Rosie Green: ‘Readers, we got a room!’

Frank revelations from our unmissable sex columnist, Rosie Green (@lifesrosie)

I am going on my first mini-break with the boyfriend, which feels like a significant milestone. According to Google, three months into a new relationship is the optimum time to go away – that’s us – and I do like to comply with the random rulings of the internet.

In relationship terms, committing to a mini-break signals a deepening of affection and an active desire to spend an extended amount of time in each other’s company.

Louise Samuelsen

I reckon the key to success is to make it as friction free as possible. High on ease, low on discomfort.

Which must surely rule out camping? Camping is to ardour what a post-coital cigarette is to a waterbed – deflating and quite possibly spelling a disastrous end. There’s only one thing that should need erecting on a mini-break and it’s not a tent. Plus, head torches are not sexy.
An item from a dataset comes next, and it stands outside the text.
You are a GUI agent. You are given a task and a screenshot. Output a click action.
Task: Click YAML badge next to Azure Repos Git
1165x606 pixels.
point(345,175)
It was after a series of romantic dinners and a succession of sleepovers that the ‘m’ word came up. I’m not sure which one of us mentioned it first, but we both concluded it would be rather nice to escape together, with the option of an afternoon ‘nap’, a lie-in and, potentially, a ruinous amount of alcohol (although it’s always important to practise some restraint so as not to render yourself incapacitated).

Like me, he loves a spa. Preferably a ‘five bubble’. (Apparently, so my beloved informs me, this is the spa version of a hotel star rating. I’m still reeling that he knew this and I didn’t, but I think it bodes well for our future relationship.)

We have decided on a hotel that is located less than 30 minutes away from our respective houses. This is good for a variety of reasons. Maximum hotel time. Minimum car time. Excellent news for someone like me who is challenged by directions. Happily, we are going in his car, which is considerably smarter than mine. There is nothing more mortifying than arriving at a fancy venue with valet parking in my skip on wheels.

A mini-break, after lockdown and heartbreak, is even sweeter. The good things include…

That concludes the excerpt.